** Opening SELECTED EXTRACT block **

The history that the textbooks left out.
For far too long, American history has been left in the unreliable hands
of those that author Donald Jeffries refers to as the court historians.
American Crimes and Cover-Ups: 1776-1963 fights back by
scrutinizing the accepted history of everything from the American War of
Independence to the establishment reputation of Thomas Jefferson and the
other Founding Fathers, the Civil War, the Lincoln assassination, both
World Wars, US government experimentation on prisoners, mental patients,
innocent children and whole populated areas, the Lindbergh baby
kidnapping and much, much more. Secular saints like Abraham Lincoln,
Theodore Roosevelt, and Franklin D. Roosevelt are examined in a critical
way they seldom have been.
Jeffries spares no one and nothing in this explosive new book. The
atrocities of Union troops during the Civil War, and Allied troops
during World War II, are documented in great detail. The Nuremberg
Trials are presented as the antithesis of justice. In the follow-up to
his previous, bestselling book Hidden History: An Exposé of Modern
Crimes, Conspiracies, and Cover-Ups in American Politics, Jeffries
demonstrates that crimes, corruption, and conspiracies didn't start with
the assassination of President John F. Kennedy.

** Closing SELECTED EXTRACT block **

◆ ACTIVITY ◆
Render this sentence from the book description in Spanish: "The Nuremberg Trials are presented as the antithesis of justice." Rely on the book description alone.

** Opening DATA EXTRACTS block **

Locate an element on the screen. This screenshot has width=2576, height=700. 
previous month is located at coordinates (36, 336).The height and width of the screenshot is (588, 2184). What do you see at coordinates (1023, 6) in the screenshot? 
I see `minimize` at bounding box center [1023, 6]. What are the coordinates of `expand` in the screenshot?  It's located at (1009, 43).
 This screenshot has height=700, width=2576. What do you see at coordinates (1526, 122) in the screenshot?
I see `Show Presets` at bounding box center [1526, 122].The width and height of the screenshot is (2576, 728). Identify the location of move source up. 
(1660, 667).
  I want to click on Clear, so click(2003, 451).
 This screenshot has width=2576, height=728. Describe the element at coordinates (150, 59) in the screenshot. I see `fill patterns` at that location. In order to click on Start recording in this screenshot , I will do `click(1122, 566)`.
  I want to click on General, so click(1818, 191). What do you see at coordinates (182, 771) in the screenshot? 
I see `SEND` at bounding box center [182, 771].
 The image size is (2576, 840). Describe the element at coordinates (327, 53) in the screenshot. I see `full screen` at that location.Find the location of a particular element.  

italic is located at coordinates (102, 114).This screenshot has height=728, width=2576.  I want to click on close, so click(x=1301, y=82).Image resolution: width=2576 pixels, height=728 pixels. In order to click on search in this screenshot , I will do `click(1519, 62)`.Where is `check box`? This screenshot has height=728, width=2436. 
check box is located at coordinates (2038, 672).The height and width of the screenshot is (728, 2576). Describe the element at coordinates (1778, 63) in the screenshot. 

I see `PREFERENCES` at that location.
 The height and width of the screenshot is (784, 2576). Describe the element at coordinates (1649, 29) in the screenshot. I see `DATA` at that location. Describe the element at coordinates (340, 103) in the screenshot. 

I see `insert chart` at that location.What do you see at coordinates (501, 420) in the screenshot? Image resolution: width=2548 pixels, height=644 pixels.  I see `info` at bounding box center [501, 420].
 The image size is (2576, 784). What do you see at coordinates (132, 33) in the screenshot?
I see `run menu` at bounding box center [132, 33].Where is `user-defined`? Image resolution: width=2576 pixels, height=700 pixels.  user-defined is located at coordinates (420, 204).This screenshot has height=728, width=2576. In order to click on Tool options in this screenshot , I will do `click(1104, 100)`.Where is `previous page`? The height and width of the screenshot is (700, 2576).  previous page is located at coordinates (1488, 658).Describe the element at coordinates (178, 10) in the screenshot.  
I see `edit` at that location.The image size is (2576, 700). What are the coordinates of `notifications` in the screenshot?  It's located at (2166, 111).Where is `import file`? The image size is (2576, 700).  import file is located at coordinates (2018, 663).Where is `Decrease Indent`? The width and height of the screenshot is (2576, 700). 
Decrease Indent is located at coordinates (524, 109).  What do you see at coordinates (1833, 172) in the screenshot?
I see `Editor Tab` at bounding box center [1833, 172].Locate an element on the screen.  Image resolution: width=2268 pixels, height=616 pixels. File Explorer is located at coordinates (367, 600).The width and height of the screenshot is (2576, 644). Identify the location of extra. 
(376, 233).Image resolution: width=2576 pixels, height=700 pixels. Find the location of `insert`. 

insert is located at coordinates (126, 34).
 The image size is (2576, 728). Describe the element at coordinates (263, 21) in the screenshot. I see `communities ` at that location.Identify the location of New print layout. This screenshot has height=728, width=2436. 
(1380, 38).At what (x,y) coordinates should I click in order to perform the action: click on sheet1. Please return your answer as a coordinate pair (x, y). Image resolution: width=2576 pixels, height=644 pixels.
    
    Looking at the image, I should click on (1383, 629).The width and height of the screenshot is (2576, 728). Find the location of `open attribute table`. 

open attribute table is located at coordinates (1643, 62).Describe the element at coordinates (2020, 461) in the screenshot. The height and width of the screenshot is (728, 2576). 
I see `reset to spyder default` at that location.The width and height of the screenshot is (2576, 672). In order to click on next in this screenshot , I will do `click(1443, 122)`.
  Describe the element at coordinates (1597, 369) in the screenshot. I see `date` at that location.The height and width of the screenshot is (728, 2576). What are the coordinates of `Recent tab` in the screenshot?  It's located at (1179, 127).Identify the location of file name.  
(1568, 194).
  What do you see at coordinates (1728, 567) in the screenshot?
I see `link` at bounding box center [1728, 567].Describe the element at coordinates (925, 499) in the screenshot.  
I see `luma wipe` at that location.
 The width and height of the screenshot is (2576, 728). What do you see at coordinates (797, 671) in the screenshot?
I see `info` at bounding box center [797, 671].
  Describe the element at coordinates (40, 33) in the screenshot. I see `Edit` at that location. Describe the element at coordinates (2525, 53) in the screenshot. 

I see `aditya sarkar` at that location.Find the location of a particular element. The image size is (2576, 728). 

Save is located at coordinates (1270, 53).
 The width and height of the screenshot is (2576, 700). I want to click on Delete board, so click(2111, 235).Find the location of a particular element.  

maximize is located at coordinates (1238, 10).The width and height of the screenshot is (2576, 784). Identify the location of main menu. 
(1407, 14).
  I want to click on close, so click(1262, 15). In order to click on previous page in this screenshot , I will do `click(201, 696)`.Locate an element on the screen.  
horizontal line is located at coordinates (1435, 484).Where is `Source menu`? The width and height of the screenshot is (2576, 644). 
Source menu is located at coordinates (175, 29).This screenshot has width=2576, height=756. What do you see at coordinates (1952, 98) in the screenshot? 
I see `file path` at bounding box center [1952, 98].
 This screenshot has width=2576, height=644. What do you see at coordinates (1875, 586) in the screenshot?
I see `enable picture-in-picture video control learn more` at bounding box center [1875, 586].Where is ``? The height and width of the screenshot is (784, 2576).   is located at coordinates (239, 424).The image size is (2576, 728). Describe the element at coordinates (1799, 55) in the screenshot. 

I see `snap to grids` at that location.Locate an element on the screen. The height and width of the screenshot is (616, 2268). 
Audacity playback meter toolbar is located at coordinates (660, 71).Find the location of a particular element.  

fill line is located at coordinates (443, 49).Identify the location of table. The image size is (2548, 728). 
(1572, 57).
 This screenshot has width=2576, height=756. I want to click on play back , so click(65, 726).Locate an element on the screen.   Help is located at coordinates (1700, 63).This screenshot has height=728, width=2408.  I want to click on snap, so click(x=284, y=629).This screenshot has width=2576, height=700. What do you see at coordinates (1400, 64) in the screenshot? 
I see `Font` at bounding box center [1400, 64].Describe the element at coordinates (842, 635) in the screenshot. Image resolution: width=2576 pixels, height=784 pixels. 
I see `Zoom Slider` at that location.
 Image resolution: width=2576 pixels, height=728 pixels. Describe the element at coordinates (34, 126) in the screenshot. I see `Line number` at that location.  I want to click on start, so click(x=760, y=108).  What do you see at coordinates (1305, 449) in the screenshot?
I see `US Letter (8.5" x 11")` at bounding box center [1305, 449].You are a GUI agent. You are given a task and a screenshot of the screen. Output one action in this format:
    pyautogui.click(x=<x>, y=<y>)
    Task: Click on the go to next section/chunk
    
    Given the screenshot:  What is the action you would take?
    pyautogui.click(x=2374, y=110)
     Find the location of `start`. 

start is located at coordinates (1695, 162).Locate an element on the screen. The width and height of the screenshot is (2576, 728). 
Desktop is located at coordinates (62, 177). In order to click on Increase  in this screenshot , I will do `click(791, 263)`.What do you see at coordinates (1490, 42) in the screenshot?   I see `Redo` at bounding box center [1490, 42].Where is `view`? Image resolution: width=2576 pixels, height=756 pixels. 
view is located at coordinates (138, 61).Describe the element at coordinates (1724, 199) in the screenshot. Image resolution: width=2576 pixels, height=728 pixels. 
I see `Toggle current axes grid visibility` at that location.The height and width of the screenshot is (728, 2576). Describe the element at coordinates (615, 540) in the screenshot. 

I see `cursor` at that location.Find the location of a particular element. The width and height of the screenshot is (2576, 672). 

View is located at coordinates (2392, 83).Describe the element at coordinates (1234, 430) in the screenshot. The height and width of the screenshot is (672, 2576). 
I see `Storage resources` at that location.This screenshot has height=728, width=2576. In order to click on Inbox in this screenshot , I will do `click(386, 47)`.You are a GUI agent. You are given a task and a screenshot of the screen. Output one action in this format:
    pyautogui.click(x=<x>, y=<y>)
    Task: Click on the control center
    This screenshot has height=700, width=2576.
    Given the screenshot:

** Closing DATA EXTRACTS block **

◆ ANSWER TO THIS PROBLEM ◆
Los Juicios de Núremberg se presentan como la antítesis de la justicia.